───── Text excerpt

Bernard: Absolutely not. The best part of my day was getting out of there. The only job I liked was the last regular job I held, refinishing pianos. I ended up working there for almost 2 years after the Peech Boys had some troubles. I was good at it. My friends would send their guitars over for me to refinish. That was a cool job, even though I still wished I was in the studio and on stage, making music.
RF: That was also quite awhile ago?
Bernard: Yes. I was at that job, refinishing a 7 foot Bosendorfer piano when the news that John Lennon had died came over the radio.
RF: Your function with the Stones is usually referred to as ‘background singer’, but you’re a percussionist on stage as well, and that factors into a lot of Stones songs. Word is that you can play a bunch of instruments, but I’ve never seen you perform with one.
Bernard: I don’t really play, as much as I fiddle. When I’m recording or performing, I leave the real playing to the real players. I do always have a guitar in the house, and my first instrument was upright bass. When I was young I needed another class on my school schedule, when the music teacher saw me and pulled me aside. He said, “ You’re big and tall and have long arms. You should come in here and learn the upright bass. You can get your hands around this instrument.”
RF: [laughs] I can definitely see you rocking the upright.
Bernard: I played it for awhile and moved on to trombone, but eventually realized that my vocals were a lot better than my trombone playing. I said, “Bernard, you need to concentrate on singing.”
RF: You said that you let the real players play. On your own projects, those players include names like Slash, Chuck D, Steve Lukather (of Toto), members of Living Colour and even Ronnie (Wood), among many others. Most of these people are your friends. You seem like one of those musicians who prefer to have people around.
Bernard: Yes, absolutely. I enjoy the energy of other people. Also, I don’t know it all, and everything that I come up with is not great. I might have an idea, but someone else could have a better idea.
RF: Strength in collaboration.
Bernard: I’m a firm believer in that.
RF: Many other musicians apparently do as well, because they all seem to collaborate with you. [Bernard laughs] You’ve worked with artists as diverse as Willie Nelson and Yoko Ono, AC/DC and Duran Duran, the late Michael Hutchence, and most interestingly to me, Steven Seagal.

──────────

- _Tasks and exercises_:
A - Summarize the interview excerpt in three sentences.
B - Copy the interview excerpt from "RF: Your function" up to and including "rocking the upright.".
The rows that come after the interview excerpt are separate material.

───── Provided material

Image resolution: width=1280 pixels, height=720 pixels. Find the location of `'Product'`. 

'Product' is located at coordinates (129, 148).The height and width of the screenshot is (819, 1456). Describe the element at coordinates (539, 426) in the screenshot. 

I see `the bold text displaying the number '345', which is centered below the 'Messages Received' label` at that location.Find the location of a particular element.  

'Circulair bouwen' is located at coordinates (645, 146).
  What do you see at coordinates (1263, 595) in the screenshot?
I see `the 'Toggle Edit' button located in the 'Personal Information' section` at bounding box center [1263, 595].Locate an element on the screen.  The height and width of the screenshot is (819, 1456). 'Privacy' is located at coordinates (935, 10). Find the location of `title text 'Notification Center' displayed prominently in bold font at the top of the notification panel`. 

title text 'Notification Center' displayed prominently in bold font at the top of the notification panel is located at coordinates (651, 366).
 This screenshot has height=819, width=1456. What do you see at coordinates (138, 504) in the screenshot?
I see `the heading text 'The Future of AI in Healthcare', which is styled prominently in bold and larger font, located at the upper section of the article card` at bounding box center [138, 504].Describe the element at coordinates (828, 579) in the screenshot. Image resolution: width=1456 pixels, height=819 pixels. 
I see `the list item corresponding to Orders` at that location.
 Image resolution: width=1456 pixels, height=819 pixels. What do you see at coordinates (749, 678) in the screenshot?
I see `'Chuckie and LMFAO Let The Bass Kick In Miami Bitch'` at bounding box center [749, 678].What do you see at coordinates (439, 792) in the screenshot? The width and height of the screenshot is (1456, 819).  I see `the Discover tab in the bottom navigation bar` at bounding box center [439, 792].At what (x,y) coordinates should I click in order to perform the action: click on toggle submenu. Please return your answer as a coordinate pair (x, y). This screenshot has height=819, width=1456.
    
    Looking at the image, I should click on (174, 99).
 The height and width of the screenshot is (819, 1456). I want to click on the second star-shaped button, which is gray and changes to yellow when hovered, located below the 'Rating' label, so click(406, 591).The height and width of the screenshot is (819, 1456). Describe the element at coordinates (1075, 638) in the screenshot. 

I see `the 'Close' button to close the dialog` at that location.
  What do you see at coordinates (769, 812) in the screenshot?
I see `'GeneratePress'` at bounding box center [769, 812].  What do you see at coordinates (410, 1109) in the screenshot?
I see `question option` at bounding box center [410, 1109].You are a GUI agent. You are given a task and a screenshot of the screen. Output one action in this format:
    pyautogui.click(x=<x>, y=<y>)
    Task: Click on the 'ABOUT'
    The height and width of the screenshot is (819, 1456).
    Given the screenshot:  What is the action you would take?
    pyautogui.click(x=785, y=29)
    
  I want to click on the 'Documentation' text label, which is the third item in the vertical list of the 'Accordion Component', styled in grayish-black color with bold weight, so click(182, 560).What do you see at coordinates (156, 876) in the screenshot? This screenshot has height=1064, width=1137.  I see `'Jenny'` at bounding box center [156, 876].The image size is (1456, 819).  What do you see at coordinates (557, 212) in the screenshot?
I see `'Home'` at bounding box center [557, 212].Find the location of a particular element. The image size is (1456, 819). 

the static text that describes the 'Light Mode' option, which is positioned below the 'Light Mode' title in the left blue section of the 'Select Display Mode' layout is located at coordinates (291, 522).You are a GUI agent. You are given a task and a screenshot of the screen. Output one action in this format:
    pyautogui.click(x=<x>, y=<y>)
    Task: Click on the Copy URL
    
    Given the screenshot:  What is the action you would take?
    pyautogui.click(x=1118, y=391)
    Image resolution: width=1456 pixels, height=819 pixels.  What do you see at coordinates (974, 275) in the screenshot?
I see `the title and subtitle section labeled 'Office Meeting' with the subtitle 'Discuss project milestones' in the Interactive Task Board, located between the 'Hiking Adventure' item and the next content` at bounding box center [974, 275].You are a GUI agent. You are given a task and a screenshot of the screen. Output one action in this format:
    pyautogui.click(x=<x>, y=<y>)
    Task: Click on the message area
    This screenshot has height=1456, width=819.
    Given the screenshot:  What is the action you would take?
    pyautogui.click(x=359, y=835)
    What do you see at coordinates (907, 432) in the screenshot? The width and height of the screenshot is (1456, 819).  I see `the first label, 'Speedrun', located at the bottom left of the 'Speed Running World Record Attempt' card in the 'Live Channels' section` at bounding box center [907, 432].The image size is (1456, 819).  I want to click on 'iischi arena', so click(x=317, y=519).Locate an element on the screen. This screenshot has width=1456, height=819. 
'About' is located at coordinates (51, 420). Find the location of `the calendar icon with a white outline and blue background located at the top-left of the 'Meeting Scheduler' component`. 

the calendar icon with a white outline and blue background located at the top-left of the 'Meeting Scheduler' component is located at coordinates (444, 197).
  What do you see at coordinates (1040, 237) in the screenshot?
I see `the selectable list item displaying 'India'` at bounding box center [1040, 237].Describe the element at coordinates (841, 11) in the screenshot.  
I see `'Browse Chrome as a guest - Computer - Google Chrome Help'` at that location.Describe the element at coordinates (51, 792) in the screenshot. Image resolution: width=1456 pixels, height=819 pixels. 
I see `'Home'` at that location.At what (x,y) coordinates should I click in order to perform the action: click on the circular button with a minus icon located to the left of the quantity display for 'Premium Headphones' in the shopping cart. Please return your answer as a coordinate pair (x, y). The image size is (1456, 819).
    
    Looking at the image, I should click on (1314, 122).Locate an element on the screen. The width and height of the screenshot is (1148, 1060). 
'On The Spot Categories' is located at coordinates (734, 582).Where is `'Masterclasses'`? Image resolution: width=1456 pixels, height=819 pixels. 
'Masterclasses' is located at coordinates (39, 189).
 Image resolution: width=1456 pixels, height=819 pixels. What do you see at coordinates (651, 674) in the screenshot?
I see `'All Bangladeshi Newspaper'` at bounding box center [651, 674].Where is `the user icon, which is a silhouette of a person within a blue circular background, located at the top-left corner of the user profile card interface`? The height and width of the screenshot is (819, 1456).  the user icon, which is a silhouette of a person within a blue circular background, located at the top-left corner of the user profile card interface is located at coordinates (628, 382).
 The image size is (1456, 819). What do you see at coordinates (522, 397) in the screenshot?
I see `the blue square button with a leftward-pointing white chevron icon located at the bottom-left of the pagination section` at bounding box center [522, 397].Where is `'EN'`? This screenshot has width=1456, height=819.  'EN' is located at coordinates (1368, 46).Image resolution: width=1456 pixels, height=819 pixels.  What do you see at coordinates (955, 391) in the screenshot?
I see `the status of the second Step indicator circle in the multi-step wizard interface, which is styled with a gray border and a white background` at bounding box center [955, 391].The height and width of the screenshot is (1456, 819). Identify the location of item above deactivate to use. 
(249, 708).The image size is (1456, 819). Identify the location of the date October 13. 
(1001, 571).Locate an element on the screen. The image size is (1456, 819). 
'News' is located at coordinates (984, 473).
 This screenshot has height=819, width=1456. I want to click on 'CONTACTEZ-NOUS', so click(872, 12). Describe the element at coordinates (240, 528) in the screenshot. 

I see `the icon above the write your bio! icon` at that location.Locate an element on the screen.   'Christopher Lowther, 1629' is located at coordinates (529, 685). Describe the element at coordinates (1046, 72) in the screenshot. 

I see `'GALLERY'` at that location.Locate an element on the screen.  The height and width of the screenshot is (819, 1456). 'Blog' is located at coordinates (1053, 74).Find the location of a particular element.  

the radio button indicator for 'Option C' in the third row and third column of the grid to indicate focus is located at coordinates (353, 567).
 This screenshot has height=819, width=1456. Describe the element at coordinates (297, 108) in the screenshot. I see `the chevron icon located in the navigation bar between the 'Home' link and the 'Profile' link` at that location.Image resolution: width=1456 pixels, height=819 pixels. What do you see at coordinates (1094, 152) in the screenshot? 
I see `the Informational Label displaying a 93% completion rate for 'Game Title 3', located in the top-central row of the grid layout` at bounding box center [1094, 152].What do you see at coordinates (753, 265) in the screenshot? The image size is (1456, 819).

──────────

- _Answers to the exercise_:
A - Bernard says the only regular job he liked was refinishing pianos, which he did for almost two years after the Peech Boys had some troubles, though he still wished he were making music. His first instrument was upright bass, and he later played trombone before deciding to concentrate on singing. He prefers having other players around because he enjoys their energy and believes someone else could have a better idea than his.

B -
RF: Your function with the Stones is usually referred to as ‘background singer’, but you’re a percussionist on stage as well, and that factors into a lot of Stones songs. Word is that you can play a bunch of instruments, but I’ve never seen you perform with one.
Bernard: I don’t really play, as much as I fiddle. When I’m recording or performing, I leave the real playing to the real players. I do always have a guitar in the house, and my first instrument was upright bass. When I was young I needed another class on my school schedule, when the music teacher saw me and pulled me aside. He said, “ You’re big and tall and have long arms. You should come in here and learn the upright bass. You can get your hands around this instrument.”
RF: [laughs] I can definitely see you rocking the upright.